TASK OBJECTIVE: Look through the material below and copy every line containing the word "computer".
[[ MATERIAL SUPPLIED, beginning ]]
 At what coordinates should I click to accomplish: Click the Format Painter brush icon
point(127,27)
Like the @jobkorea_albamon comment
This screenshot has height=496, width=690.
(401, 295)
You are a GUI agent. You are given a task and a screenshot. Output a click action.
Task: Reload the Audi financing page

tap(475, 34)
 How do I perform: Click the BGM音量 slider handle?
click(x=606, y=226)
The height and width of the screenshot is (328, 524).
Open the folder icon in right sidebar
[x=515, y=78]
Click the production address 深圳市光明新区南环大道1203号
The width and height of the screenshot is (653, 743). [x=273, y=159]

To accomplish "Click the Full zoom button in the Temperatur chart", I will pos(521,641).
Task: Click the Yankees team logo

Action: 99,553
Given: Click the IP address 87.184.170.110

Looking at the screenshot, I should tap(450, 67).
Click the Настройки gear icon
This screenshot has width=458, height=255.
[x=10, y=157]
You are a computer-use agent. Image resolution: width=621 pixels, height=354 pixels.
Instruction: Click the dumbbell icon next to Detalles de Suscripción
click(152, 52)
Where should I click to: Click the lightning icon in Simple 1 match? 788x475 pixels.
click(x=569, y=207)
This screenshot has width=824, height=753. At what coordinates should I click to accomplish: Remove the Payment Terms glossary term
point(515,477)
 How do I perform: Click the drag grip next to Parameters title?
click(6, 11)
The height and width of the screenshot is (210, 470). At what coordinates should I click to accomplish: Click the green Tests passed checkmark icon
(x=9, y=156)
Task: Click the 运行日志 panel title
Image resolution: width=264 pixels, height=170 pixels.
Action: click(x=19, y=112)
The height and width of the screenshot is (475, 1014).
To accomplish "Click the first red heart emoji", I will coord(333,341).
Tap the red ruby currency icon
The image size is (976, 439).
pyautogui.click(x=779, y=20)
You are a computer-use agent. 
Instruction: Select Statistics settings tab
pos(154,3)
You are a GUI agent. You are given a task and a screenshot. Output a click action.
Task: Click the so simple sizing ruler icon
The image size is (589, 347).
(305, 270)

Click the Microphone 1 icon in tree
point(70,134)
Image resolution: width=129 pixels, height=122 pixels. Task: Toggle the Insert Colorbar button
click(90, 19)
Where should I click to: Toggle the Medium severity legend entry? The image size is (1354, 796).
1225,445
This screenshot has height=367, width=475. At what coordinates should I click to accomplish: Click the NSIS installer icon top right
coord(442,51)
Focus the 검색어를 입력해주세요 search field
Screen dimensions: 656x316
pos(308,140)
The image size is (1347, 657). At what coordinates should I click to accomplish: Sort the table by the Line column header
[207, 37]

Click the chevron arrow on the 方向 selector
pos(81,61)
[[ MATERIAL SUPPLIED, end ]]
EXERCISE OUTPUT:
You are a computer-use agent. Image resolution: width=621 pixels, height=354 pixels.
You are a computer-use agent. 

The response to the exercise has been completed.